Pour certains observateurs de l'Eglise catholique en Chine, la directive, en insistant sur le fait que les programmes doivent introduire le concept d'athéisme et promouvoir le marxisme-léninisme, le maoïsme et les théories politiques de Deng Xiaoping et de Jiang Zemin, constitue une nouvelle affirmation de la position du gouvernement sur l'athéisme et les religions mais ne contient en elle-même rien de nouveau.
Pour Sour Beatrice Leung Kit-fun, professeur de sociologie et en sciences politiques à l'université Lingnan de Hongkong, le texte vise à resserrer l'idéologie du pouvoir. La directive trouve sa raison d'être, explique-t-elle, «dans le développement généralisé de nouvelles religions, particulièrement dans les régions rurales». Les sources idéologiques du régime communiste - Mao Zedong et Deng Xiaoping - étant disparues, «le communisme en Chine est en banqueroute et le peuple en Chine n'a pas d'idéologie à laquelle adhérer», poursuit Sour Leung. Pour combler ce vide et nourrir leur besoin de spirituel, les gens se tournent vers la religion et le gouvernement central, désireux de maintenir l'ordre social, met en avant l'athéisme, conclue-t-elle, ajoutant que l'efficacité d'une telle directive dépend de son application par les administrations provinciales et qu'en ce qui concerne l'Eglise catholique, elle n'aura que peu d'impact, le gouvernement disposant par ailleurs d'un ensemble de règlements nettement plus contraignants.

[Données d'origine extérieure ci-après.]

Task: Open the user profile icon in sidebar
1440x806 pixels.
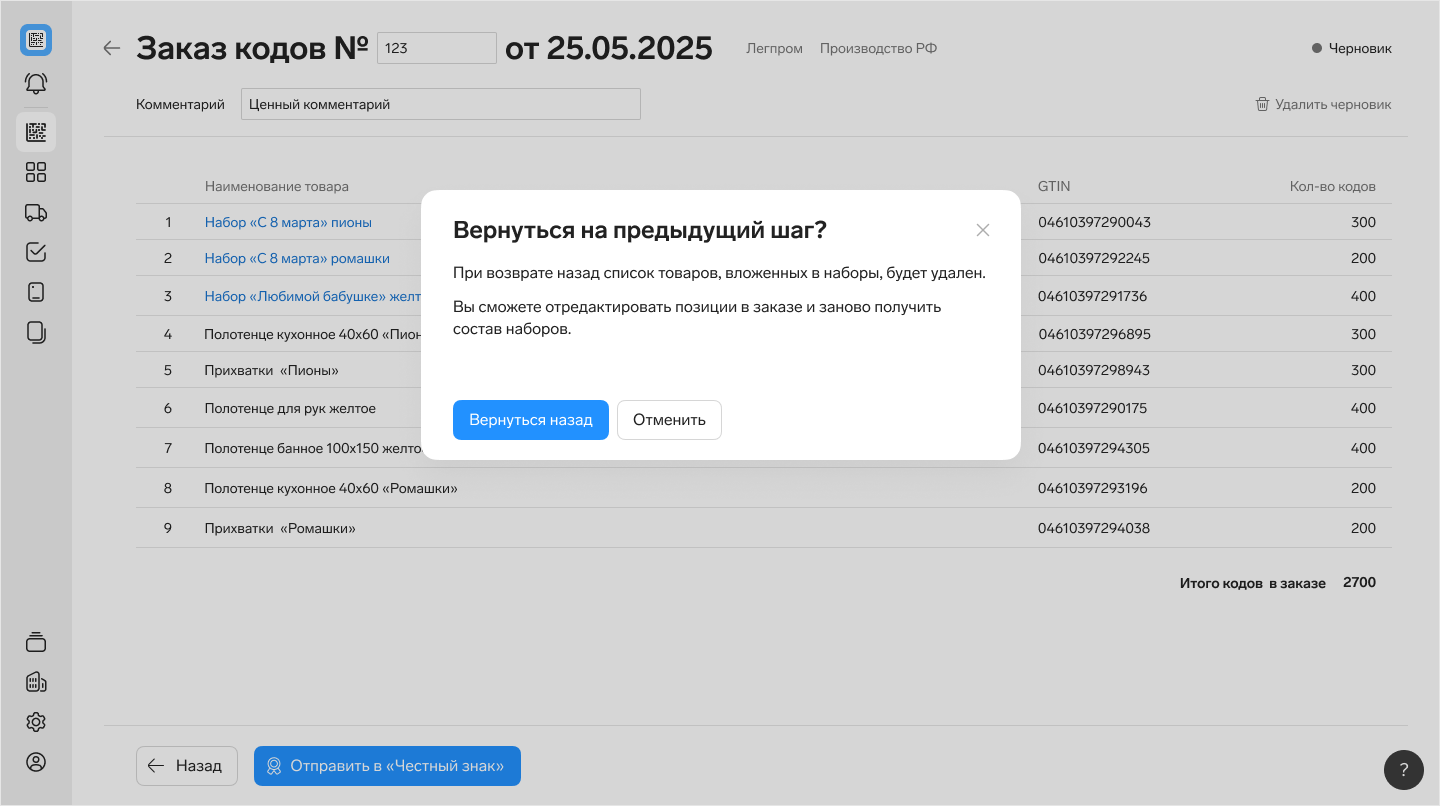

Selon Anthony Lam Sui-ki, chercheur au Centre d'études du Saint Esprit du diocèse catholique de Hongkong, la directive n'apporte rien de neuf et s'inscrit dans le droit fil de la propagande habituelle du régime chinois. Il estime que ce texte a été produit maintenant pour tenter d'encadrer la production croissante de «séries télé qui prennent pour sujet les religions populaires, telles que, récemment, les 'Dieux d'honneur'».
Un des dix points de la directive met directement en avant Falungong , mouvement spirituel inspiré d'éléments bouddhistes et taoïstes, un temps toléré, voire encouragé par les autorités avant d'être, depuis 1999, sévèrement réprimé et combattu par le pouvoir. «L'athéisme doit être promu en utilisant Falungong comme un exemple négatif», peut-on lire dans la directive. Selon Anthony Lam, cette référence à Falungong n'est peut-être pas le signal d'un renforcement de la répression menée contre ce mouvement, mais pourrait bien plutôt jouer en sa faveur, à la manière d'une «contre-publicité».
Cette information a été publiée dans le N° 385 (16 novembre 2003) d’Eglises d’Asie, Agence d’Information des Missions Etrangères de Paris (128 rue du Bac, 75341 Paris Cedex 07).